About this task = In the passage on Europe's response to the Covid crisis, what is the official name of the Recovery Fund?

Reading passage =
Fortunately, things have changed. The Covid crisis has been met promptly with a slew of new policies. It has been agreed to pool vaccination purchases. Although it initially struggled, the undertaking has started to informally transfer to the European level the competence for pandemics, which theoretically is not shared. Through its Pandemic Emergency Purchase Programme, the ECB has promptly underwritten public debts and banks as needed. The creation of the Recovery Fund has shattered existing red lines. Although it is explicitly exceptional, the fund is an embryo of a federal transfer mechanism that lends more to needy governments. Its official name, NextGeneration EU, betrays its limitations: it is heavily managed by the Commission and it is structured around fashionable objectives of questionable promise. It will have to prove its effectiveness, and there still is no agreement on how it will be funded, but it is a historical precedent. As such, it must succeed.

New governments at the helm

In another major step, in the midst of the public debt crisis, the Banking Union was finally created. Supervision is now (mostly) conducted at the Eurozone level, undermining protectionism. Yet, the other leg, banking resolution, is unfinished business. The responsibility for the resolution of failing banks remains shared among European and national authorities. The eventual costs remain borne at the national level, which stands to undermine the process. This complex arrangement is ill-adapted to urgent decision making, but it can evolve.

Data =
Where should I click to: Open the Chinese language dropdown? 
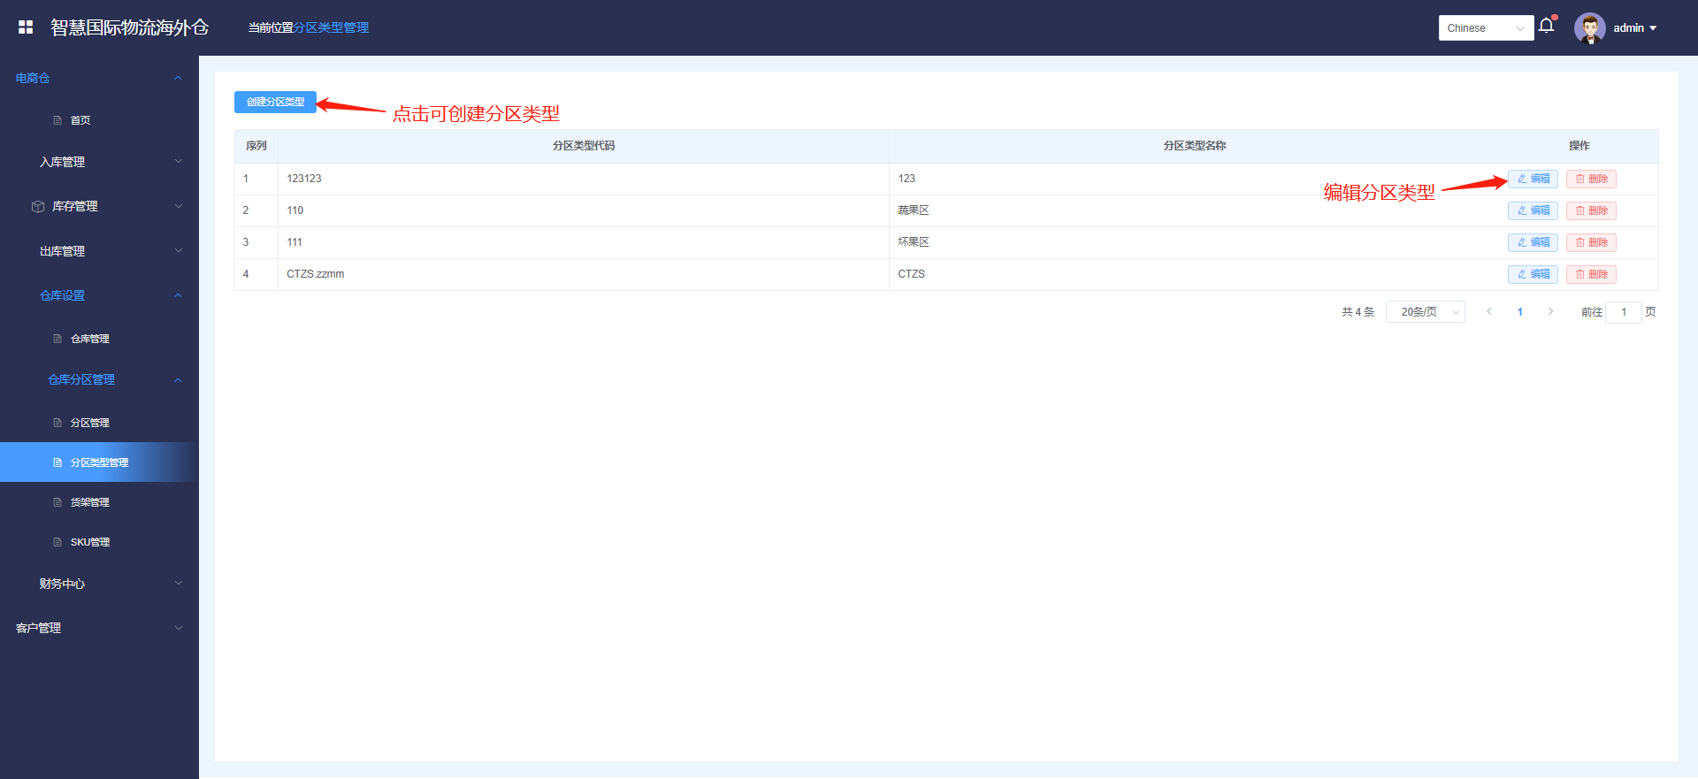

Task result = NextGeneration EU.